Il fallimento della giunta di Pigliaru e del Partito Democratico sulla legge per il governo del territorio, sancito a pochi mesi dalle prossime elezioni regionali, è la manifestazione di un vizioso autolesionismo cui una certa classe dirigente isolana ha voluto condannare i sardi. Una storia già vista. Dieci anni fa la giunta Soru cadde anch’essa sulla legge urbanistica. È come se il Pd sia rimasto fermo a quegli anni, anche se i termini e le parti della contesa sono oggi ribaltati. Allora, Soru, da presidente della regione, rappresentava l’ala più “difensivista” in materia di norme per la tutela del territorio; sullo stesso tema, la proposta della giunta Pigliaru è stata invece di segno opposto con un disegno di legge molto più aggressivo in termini di edificabilità e di erosione del suolo. L’aspetto chiave rimane sempre quello dei trecento metri dal mare, ma le ragioni dell’attuale insuccesso risiedono anche su altre questioni, su tutte l’intenzione di accentrare in capo alla Regione tutti i poteri e i processi decisionali e la poca autonomia di programmazione concessa ai Comuni.

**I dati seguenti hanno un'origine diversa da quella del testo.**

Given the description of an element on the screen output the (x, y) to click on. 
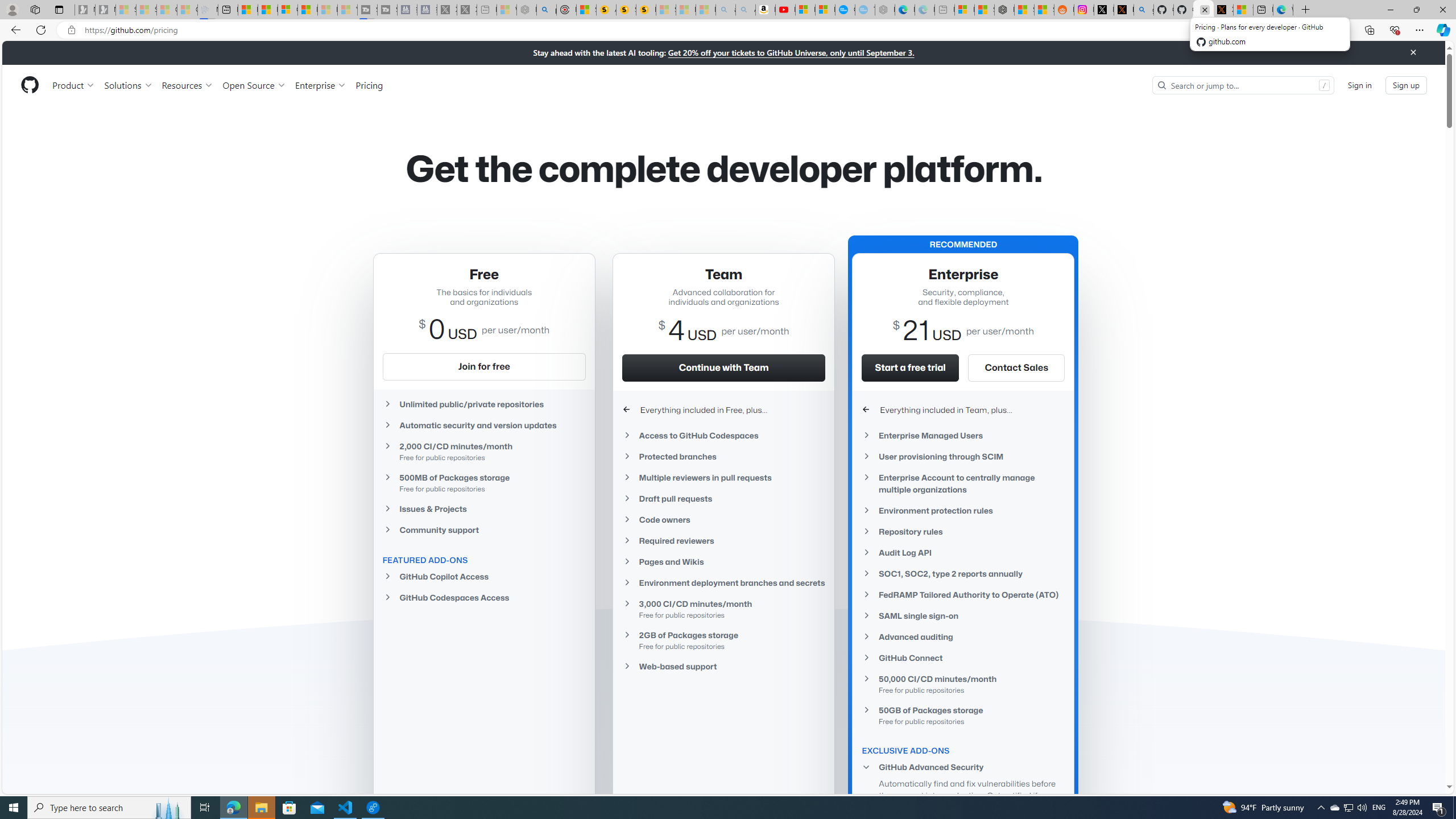
Repository rules (963, 531)
Audit Log API (963, 552)
Continue with Team (723, 367)
The most popular Google 'how to' searches - Sleeping (864, 9)
50GB of Packages storage Free for public repositories (963, 715)
Pricing (368, 84)
Access to GitHub Codespaces (723, 435)
Given the description of an element on the screen output the (x, y) to click on. 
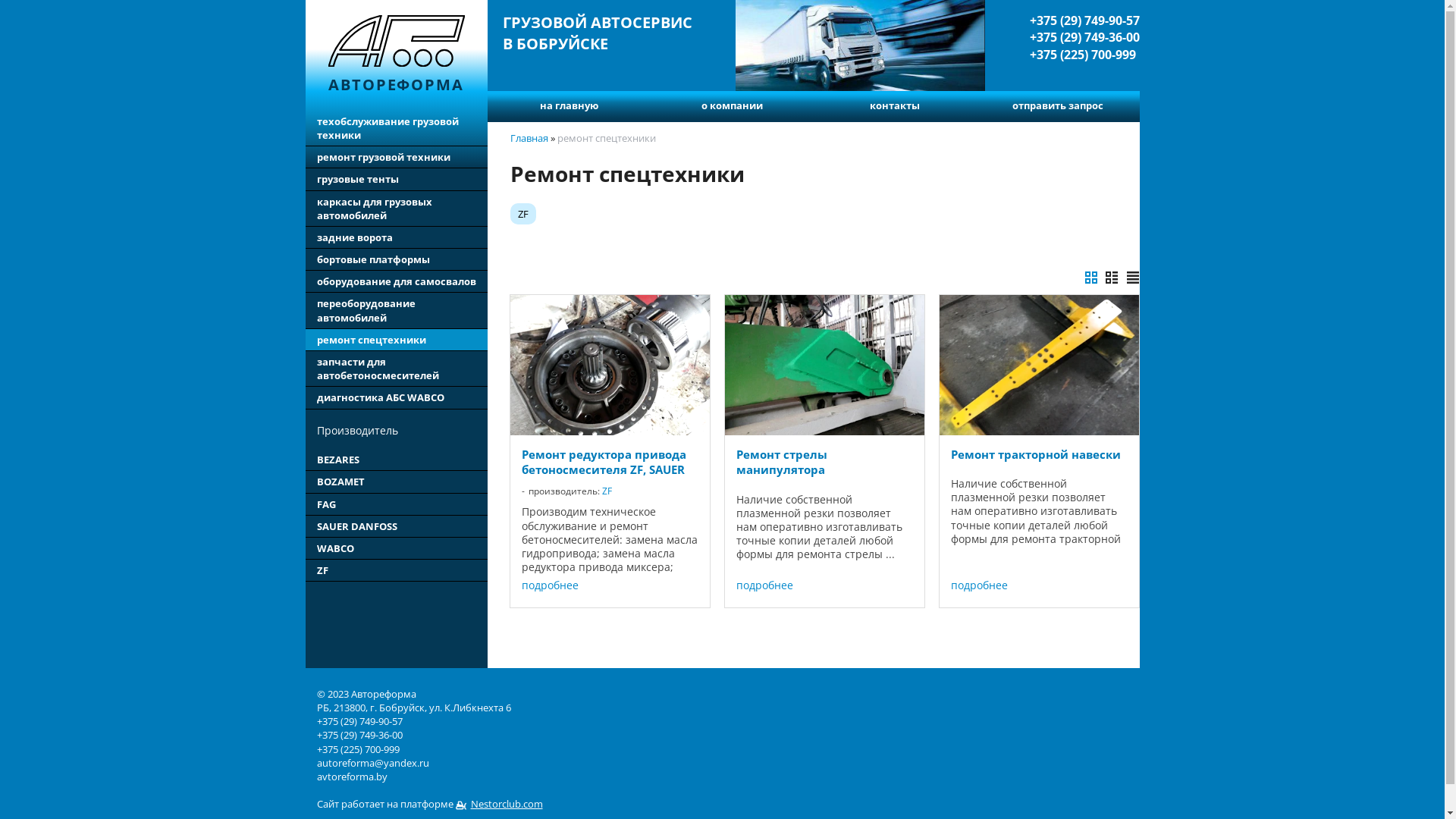
+375 (29) 749-36-00 Element type: text (1084, 36)
+375 (225) 700-999 Element type: text (357, 749)
+375 (29) 749-90-57 Element type: text (1084, 20)
FAG Element type: text (395, 504)
+375 (29) 749-36-00 Element type: text (359, 734)
ZF Element type: text (606, 490)
WABCO Element type: text (395, 548)
ZF Element type: text (522, 213)
Nestorclub.com Element type: text (498, 803)
ZF Element type: text (395, 570)
+375 (225) 700-999 Element type: text (1084, 54)
BEZARES Element type: text (395, 459)
BOZAMET Element type: text (395, 481)
+375 (29) 749-90-57 Element type: text (359, 721)
avtoreforma.by Element type: text (351, 776)
SAUER DANFOSS Element type: text (395, 526)
autoreforma@yandex.ru Element type: text (372, 762)
Given the description of an element on the screen output the (x, y) to click on. 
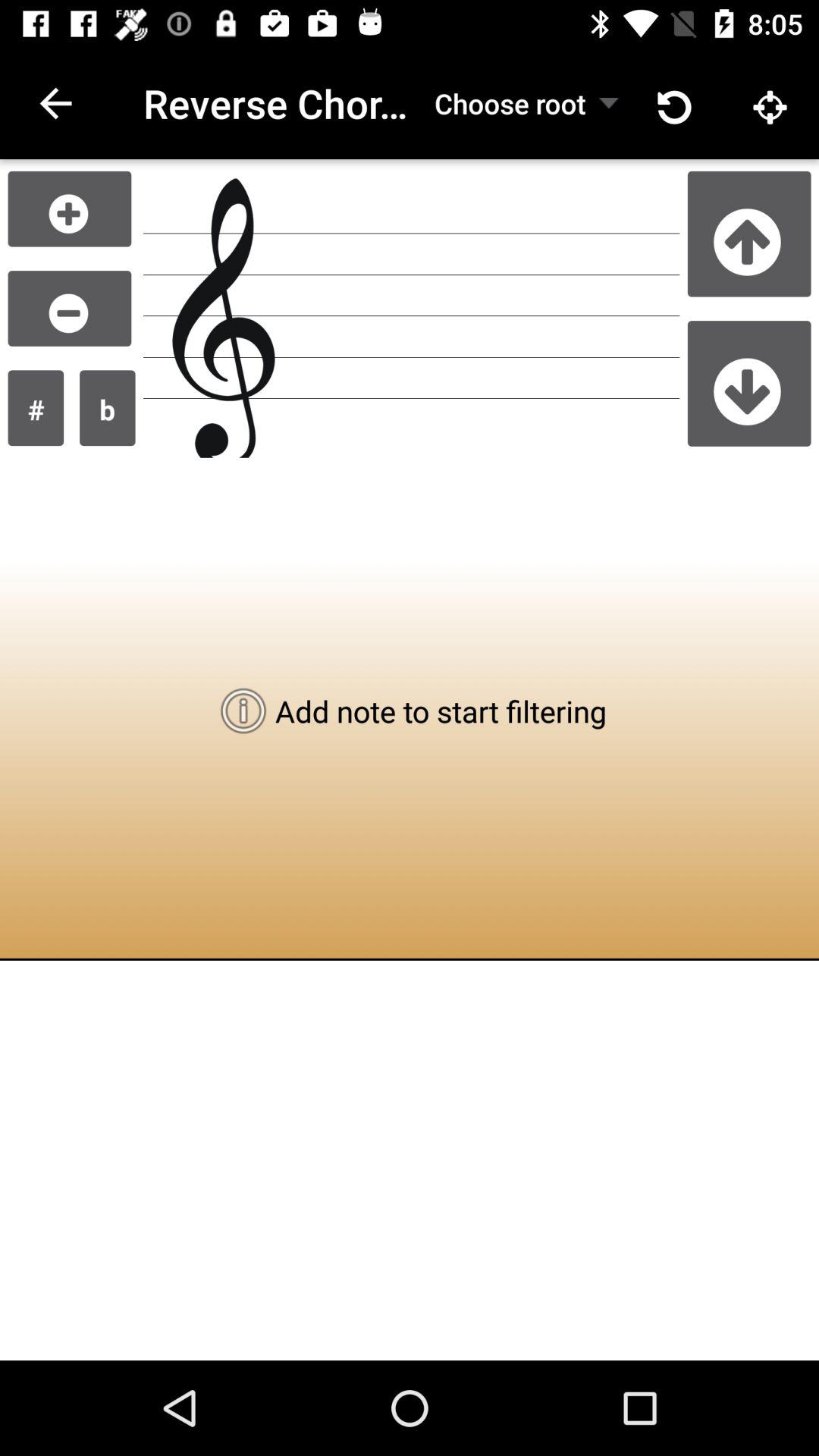
scroll until choose root item (509, 103)
Given the description of an element on the screen output the (x, y) to click on. 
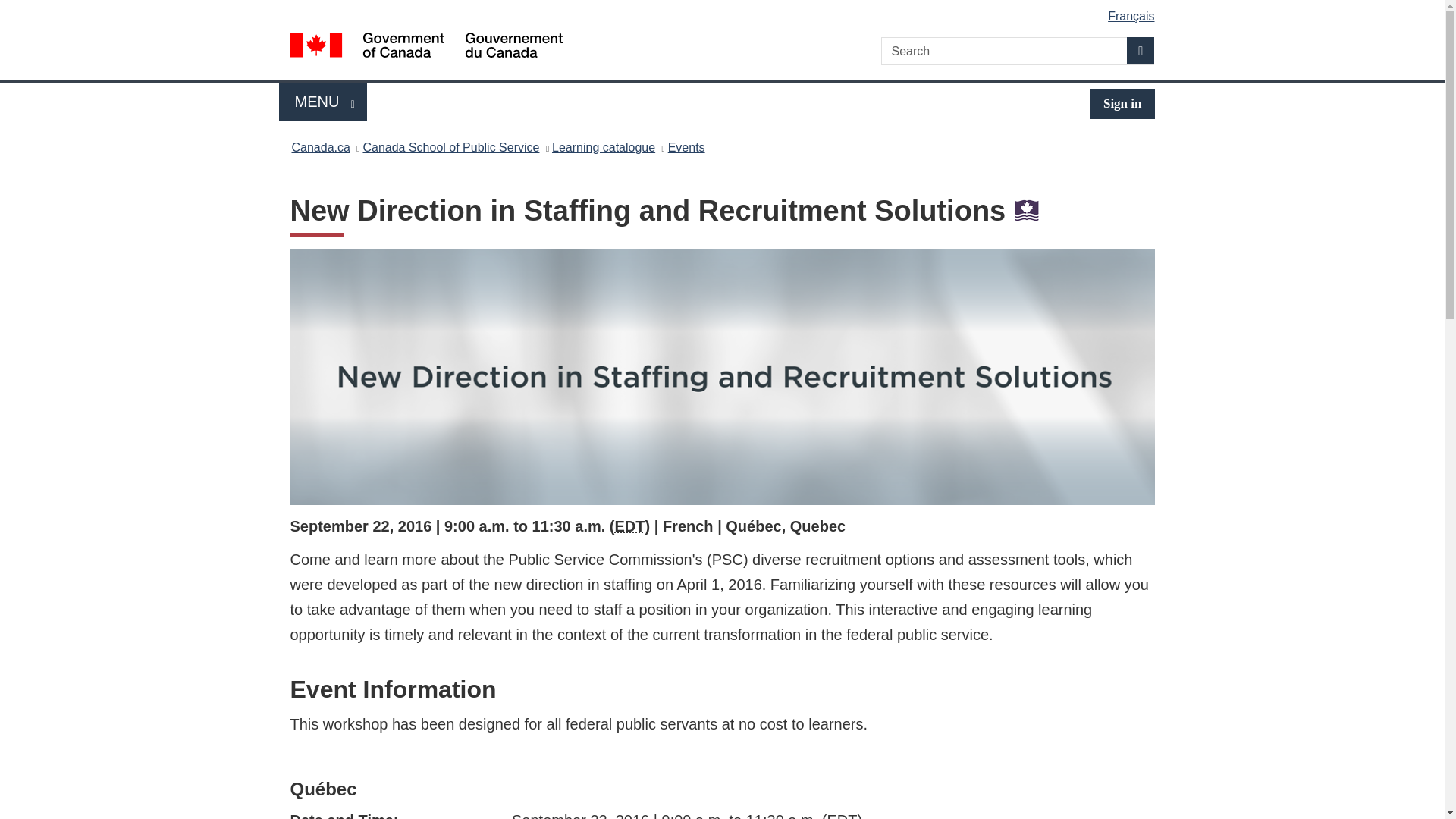
Search (1140, 50)
Events (686, 147)
Sign in (1122, 103)
Canada.ca (320, 147)
Skip to main content (725, 11)
Learning catalogue (603, 147)
East Daylight Time (629, 525)
East Daylight Time (842, 815)
Canada School of Public Service (322, 101)
Given the description of an element on the screen output the (x, y) to click on. 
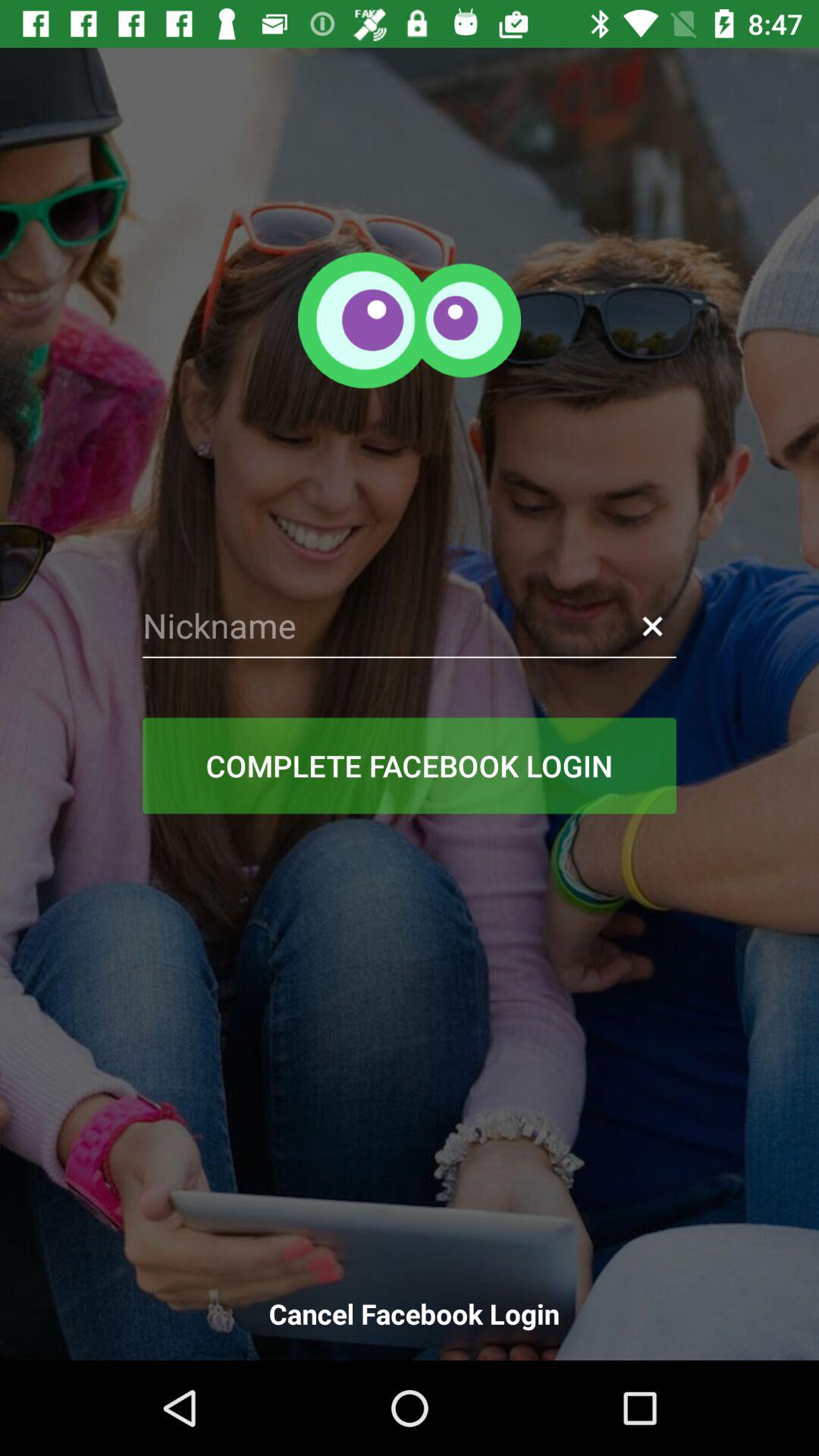
bet name (409, 626)
Given the description of an element on the screen output the (x, y) to click on. 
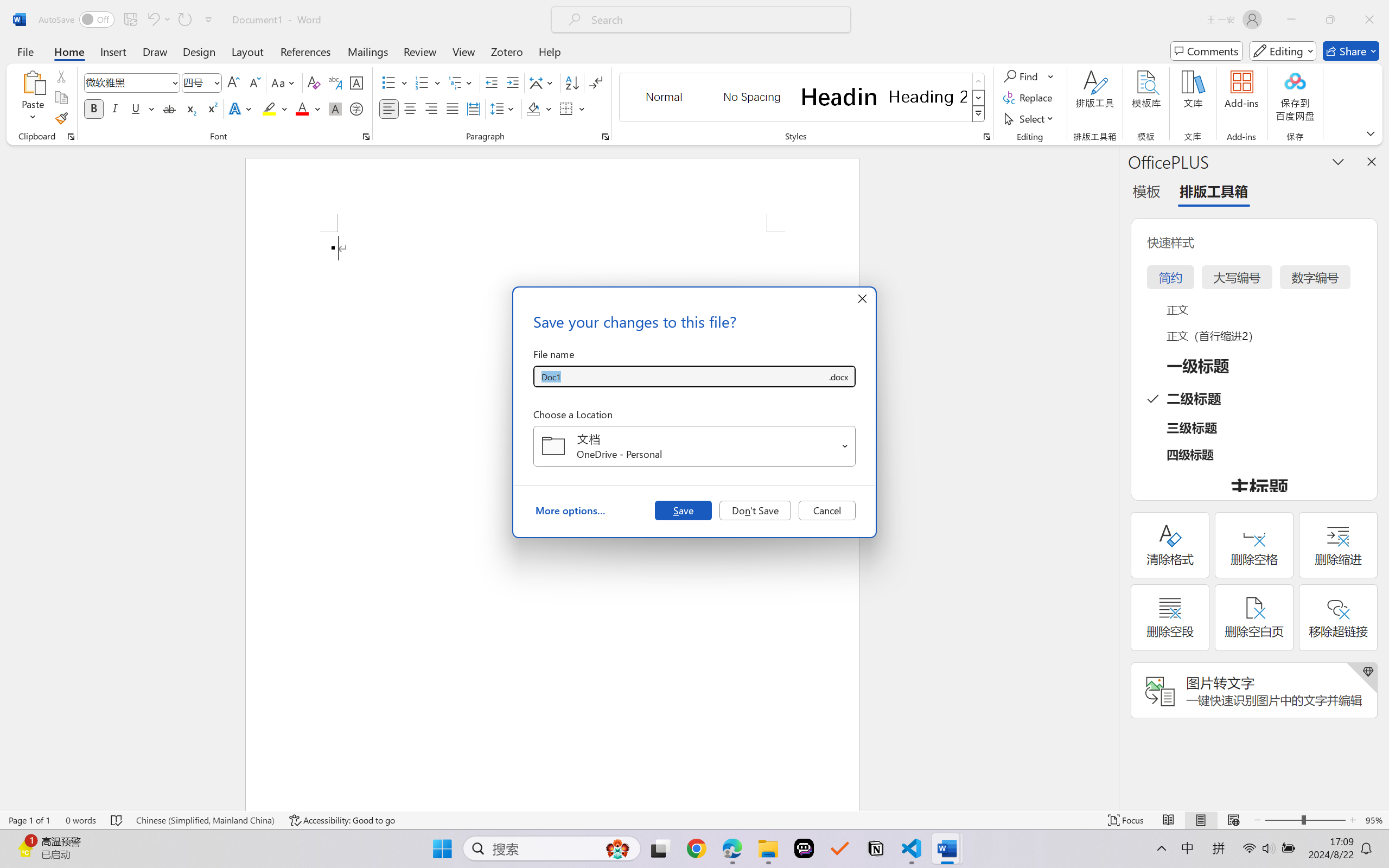
Class: MsoCommandBar (694, 819)
Given the description of an element on the screen output the (x, y) to click on. 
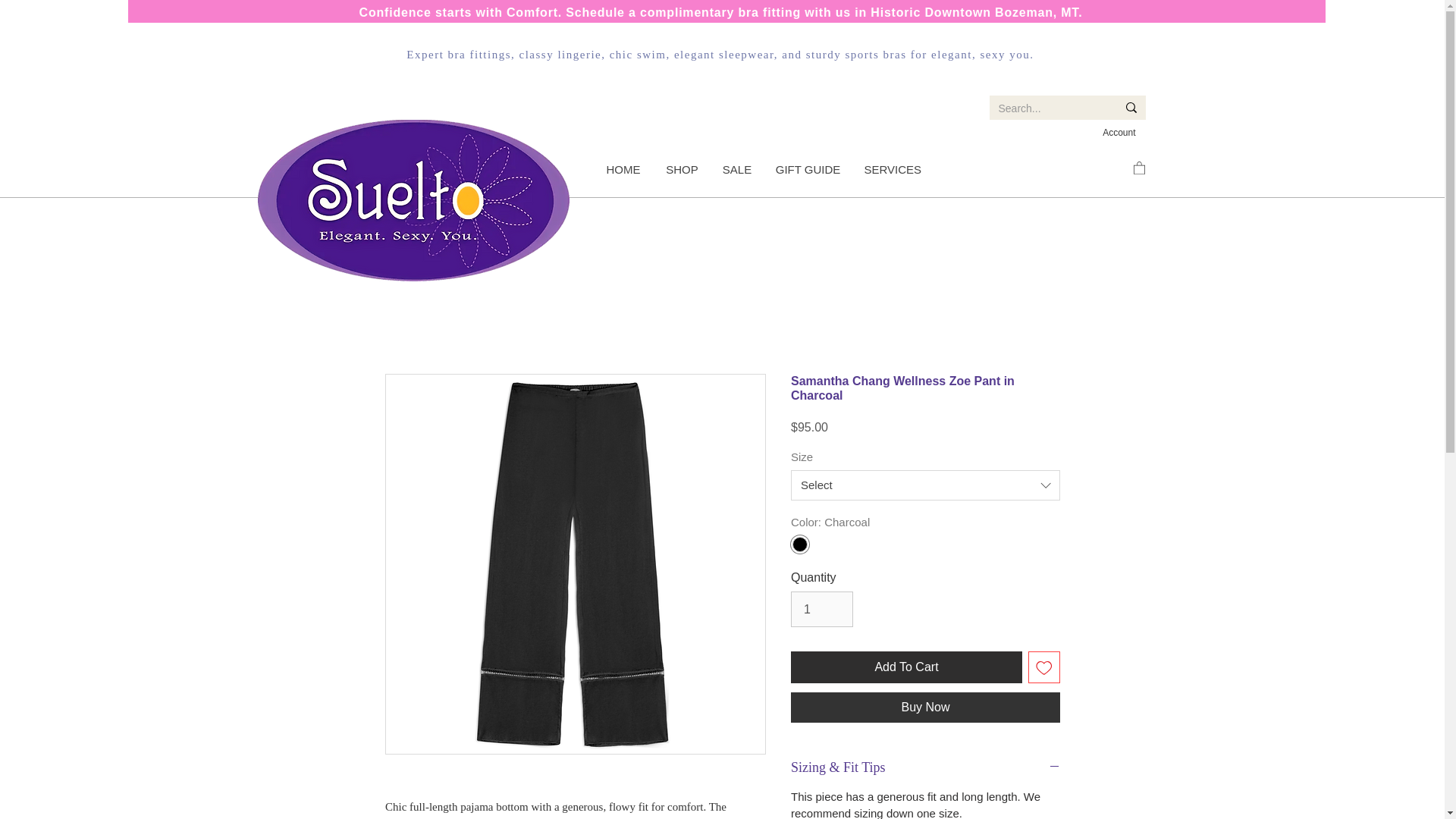
Add To Cart (906, 667)
HOME (622, 169)
1 (821, 608)
Account (1118, 133)
SALE (736, 169)
SHOP (681, 169)
Select (924, 485)
Buy Now (924, 707)
GIFT GUIDE (806, 169)
SERVICES (891, 169)
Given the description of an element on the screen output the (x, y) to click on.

Il Pd è rimasto da solo a difendere questa legge, le cui ragioni sono state sostenute anche da alcuni settori del centrodestra, secondo cui la mancata approvazione della legge sul territorio frena lo sviluppo economico dell’isola. Non è un caso infatti che fino a poco tempo fa qualcuno, nel Pd sardo, abbia sondato l’ipotesi di presentarsi in una “grande coalizione” con Forza Italia che ha dovuto, peraltro, seccamente respingere ogni possibilità in questo senso. Davanti a un tale capovolgimento di posizioni rispetto al passato, i Cinque Stelle ne approfittano – erodendo significative porzioni di elettorato al Pd in vista delle regionali dell’anno prossimo – e invocano, non da soli in realtà, il “fallimento politico” della giunta Pigliaru la cui legge “avrebbe cementificato le coste e leso i diritti dei territori”. Per non parlare dei malumori dei sindaci sardi secondo cui “questo testo cala dall’alto un impianto normativo di difficile attuazione con una tendenza a privare i Comuni di competenze e risorse a vantaggio dell’apparato regionale”.
La “resa” sulla legge urbanistica si aggiunge alle incertezze di questa giunta regionale sui temi dell’occupazione e dello sviluppo, sulle politiche dei trasporti e sulla riforma sanitaria. A poco o nulla servono le rassicurazioni sulla tenuta dei conti se, infine, il sistema sanitario viene smantellato dai territori con una riforma che taglia i presidi – anche il neoeletto sindaco Pd di Iglesias ha fatto le barricate per difendere gli ospedali della sua città – e risulterà incapace di migliorare i servizi per qualità e efficienza.
A distanza di dieci anni il centrosinistra sardo arriva alle elezioni regionali ancora diviso, segnato dalle lotte interne al Pd. Oggi stupisce, tuttavia, la sfrontata autoreferenzialità di questa mediocre classe politica, completamente sorda al grido di lamento e ai segnali di malessere lanciati dai sardi. Una presunzione che rende questo Pd molto simile a Forza Italia: chi pensava a una grande coalizione non l’ha sparata grossa. E, probabilmente, se la cosa fosse andata in porto avrebbe reso un enorme favore alla sinistra sarda – finalmente liberata dalla “cappa democratica” – e alla politica isolana tutta, offrendo l’opportunità di mandare a casa un ceto politico che si è dimostrato inadeguato e incapace di governare l’Isola.